Las noticias de los últimos días han sido angustiantes. Enfrentamientos entre las disidencias de las Farc y el Eln en Argelia, Cauca, han llevado a que las personas se desplacen o tengan que estar confinadas en sus residencias. Lo mismo ocurrió unos días antes en Timbiquí, también en el Cauca, donde el consejo comunitario Parte Baja del Río Saija denunció que había más de 1.000 familias entre confinadas y desplazadas por culpa de los enfrentamientos. En Nariño, más de 800 familias en El Charco tuvieron que abandonar sus viviendas. La razón fue la misma. Finalmente, el Gobierno Nacional declaró calamidad pública en Arauca e instaló un Puesto de Mando Unificado (PMU) para atender a los cerca de 5.000 migrantes venezolanos que se han desplazado por los enfrentamientos que se han presentado en la frontera.
Aunque dispersos en el territorio colombiano, todos estos hechos tienen varios hilos conductores similares.

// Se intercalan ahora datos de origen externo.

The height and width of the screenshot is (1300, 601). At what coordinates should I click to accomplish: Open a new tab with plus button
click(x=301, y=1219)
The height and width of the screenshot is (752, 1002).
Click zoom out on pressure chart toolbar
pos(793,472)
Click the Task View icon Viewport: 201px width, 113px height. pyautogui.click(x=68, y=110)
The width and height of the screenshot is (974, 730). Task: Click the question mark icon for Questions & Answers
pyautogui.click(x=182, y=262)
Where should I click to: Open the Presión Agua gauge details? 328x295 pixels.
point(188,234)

En todos han participado grupos armados al margen de la ley que tienen fuertes lazos con el narcotráfico. Todas son zonas que históricamente no han contado con la suficiente presencia estatal. En todos la respuesta del Estado ha sido reforzar la presencia militar y prometer que así se detendrá la masacre. En el caso de Arauca, el ministro de Defensa, Diego Molano, incluyó a la dictadura venezolana en las responsabilidades, diciendo que “en Miraflores dan instrucciones de combate de forma selectiva a uno de los grupos”.
Compartimos el rechazo expresado por el Gobierno a todas las formas de violencia. Es descorazonador y cruel que hayamos vuelto a ver carros bomba, desplazamientos y confinamientos por culpa de grupos armados. “Estos actos cobardes contra la comunidad son imperdonables. Estos bandidos o se someten o los enfrentamos con contundencia”, dijo el presidente Duque. Esa es, sin duda, la actitud que debe adoptar el Estado colombiano. Sin embargo, detrás de la respuesta militar hay un gran fantasma: ¿qué hacemos con el narcotráfico?

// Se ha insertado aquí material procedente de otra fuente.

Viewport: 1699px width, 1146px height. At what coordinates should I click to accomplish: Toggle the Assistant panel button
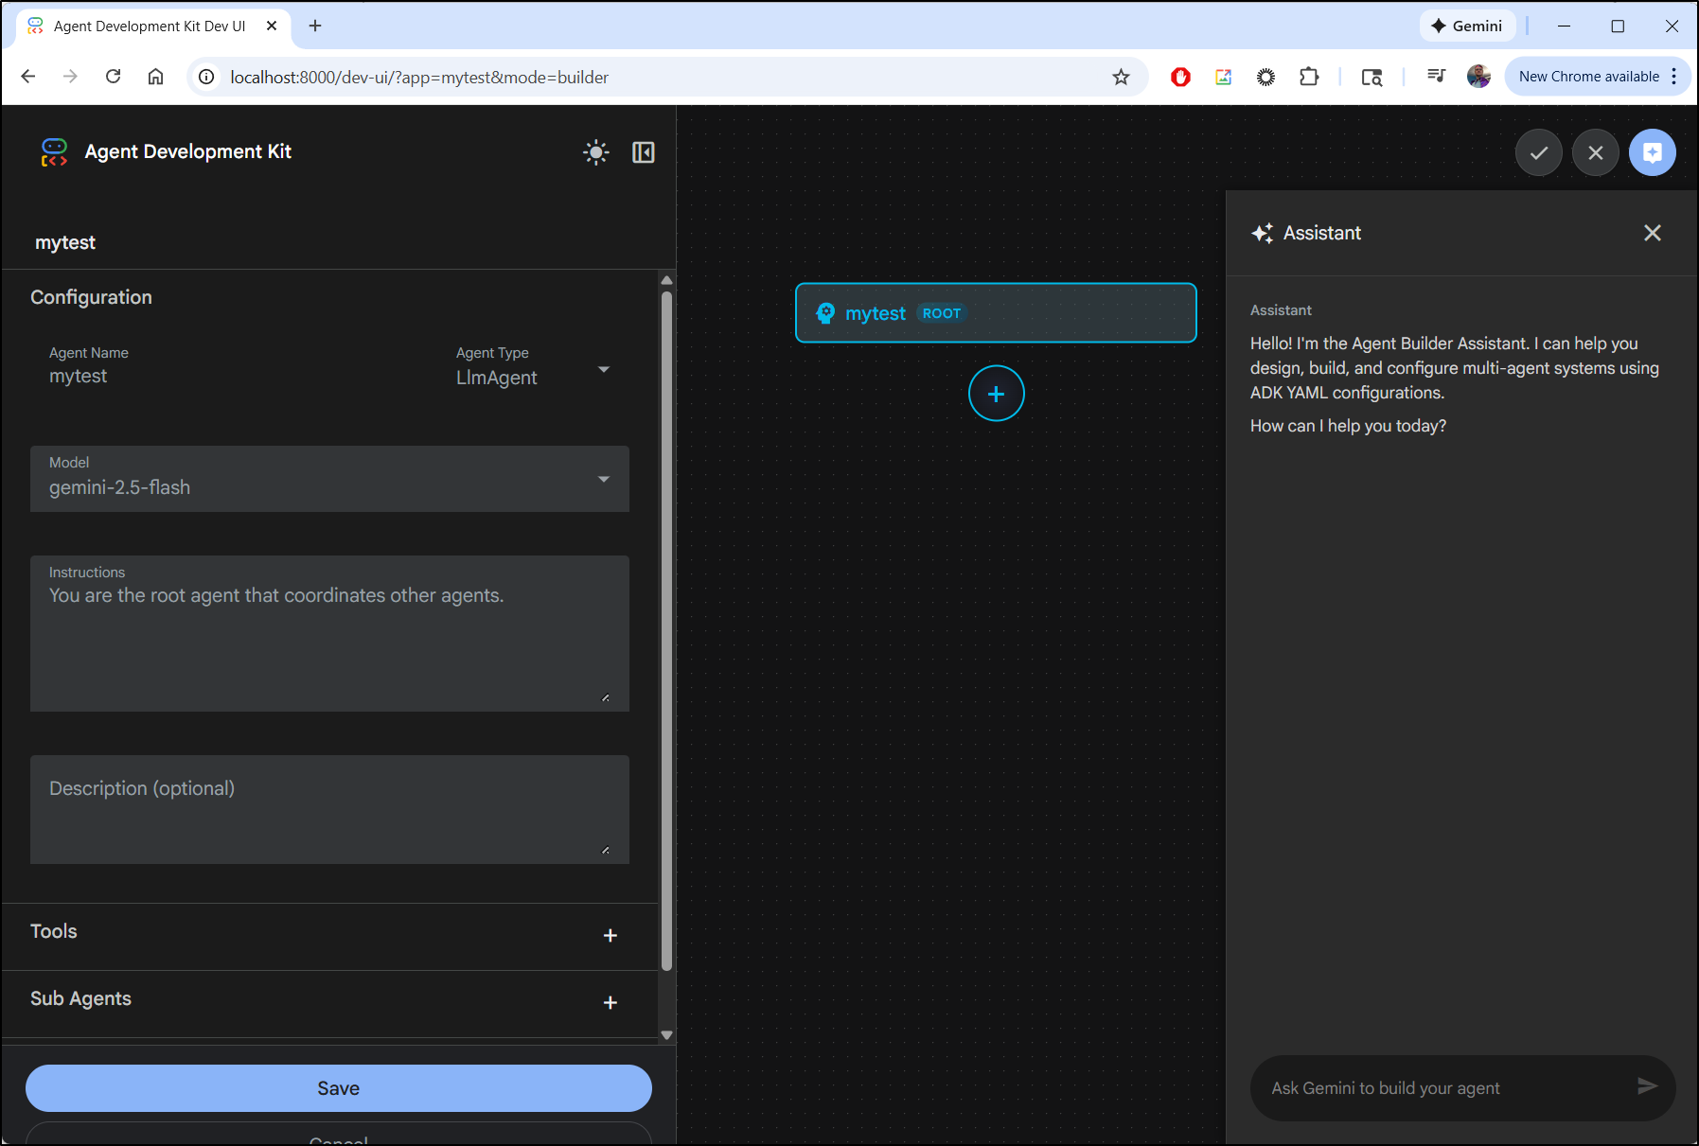pos(1652,152)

La respuesta de este Gobierno al narcotráfico, similar a la de varios de sus antecesores, es la mano dura y el glifosato. Con esto se obtienen resultados pasajeros, pero el problema persiste porque la guerra contra las drogas ha sido una estrategia fallida, costosa y trágica. Mientras en el mundo avanzan proyectos de regulación y legalización de algunas drogas, en Colombia seguimos insistiendo en el glifosato creyendo que esa será la solución, tanto para el narcotráfico como para todos los males que viven los territorios alejados y abandonados a su suerte.

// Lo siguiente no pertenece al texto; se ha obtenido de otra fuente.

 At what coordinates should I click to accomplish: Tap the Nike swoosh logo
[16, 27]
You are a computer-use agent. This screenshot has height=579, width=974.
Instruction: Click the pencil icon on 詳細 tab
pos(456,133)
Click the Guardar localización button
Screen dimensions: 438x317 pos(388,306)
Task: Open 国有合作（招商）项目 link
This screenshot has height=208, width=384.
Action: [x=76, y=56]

Los campesinos cocaleros, que se sintieron traicionados después del Acuerdo de Paz, insisten en que sus comunidades necesitan inversión y alternativas viables. Tanto más en estos tiempos de pandemia. Pero no parece haber voluntad de escucha. Si no hay un gran pacto nacional que cambie la percepción sobre las drogas y la mejor forma de combatirlas, vamos a seguir encerrados en un ciclo trágico. Ya hemos visto y seguiremos viendo las consecuencias.